_WORK REQUIRED_:
Beginning at the line with "1568x762 pixels. How", output each line to the end of the listing below exactly, please.

_ENTRIES PROVIDED_:

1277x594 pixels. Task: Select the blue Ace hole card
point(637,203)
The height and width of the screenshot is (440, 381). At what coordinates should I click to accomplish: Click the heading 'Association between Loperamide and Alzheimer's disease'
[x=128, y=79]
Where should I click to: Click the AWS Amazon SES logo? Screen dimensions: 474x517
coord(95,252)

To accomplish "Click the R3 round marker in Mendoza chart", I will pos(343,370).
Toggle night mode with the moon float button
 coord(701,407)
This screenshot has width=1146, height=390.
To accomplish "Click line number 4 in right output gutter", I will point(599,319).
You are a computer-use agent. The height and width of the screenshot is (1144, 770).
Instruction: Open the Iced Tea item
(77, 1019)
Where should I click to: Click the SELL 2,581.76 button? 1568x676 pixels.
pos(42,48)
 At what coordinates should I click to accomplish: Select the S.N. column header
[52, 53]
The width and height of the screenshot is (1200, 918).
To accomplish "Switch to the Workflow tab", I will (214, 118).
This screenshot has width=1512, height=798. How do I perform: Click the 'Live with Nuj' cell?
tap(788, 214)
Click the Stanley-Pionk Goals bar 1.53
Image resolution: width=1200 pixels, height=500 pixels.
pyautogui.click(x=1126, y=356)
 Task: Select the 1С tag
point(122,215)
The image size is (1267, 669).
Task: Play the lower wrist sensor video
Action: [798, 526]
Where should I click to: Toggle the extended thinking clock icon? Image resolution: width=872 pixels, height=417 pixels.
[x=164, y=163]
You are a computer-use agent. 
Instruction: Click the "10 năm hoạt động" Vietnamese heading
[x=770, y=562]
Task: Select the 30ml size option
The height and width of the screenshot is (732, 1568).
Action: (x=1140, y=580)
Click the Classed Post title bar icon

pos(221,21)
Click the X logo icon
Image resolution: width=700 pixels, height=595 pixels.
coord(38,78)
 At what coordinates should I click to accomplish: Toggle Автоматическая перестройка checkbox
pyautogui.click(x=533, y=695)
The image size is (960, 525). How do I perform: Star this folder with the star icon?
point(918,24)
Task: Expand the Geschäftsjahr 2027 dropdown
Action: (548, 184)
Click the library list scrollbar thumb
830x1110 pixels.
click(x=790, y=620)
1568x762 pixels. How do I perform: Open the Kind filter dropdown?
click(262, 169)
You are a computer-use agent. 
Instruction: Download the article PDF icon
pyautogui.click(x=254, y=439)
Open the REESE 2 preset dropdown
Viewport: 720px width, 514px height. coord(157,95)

_ANSWER AREA_:
1568x762 pixels. How do I perform: Open the Kind filter dropdown?
click(262, 169)
You are a computer-use agent. 
Instruction: Download the article PDF icon
pyautogui.click(x=254, y=439)
Open the REESE 2 preset dropdown
Viewport: 720px width, 514px height. coord(157,95)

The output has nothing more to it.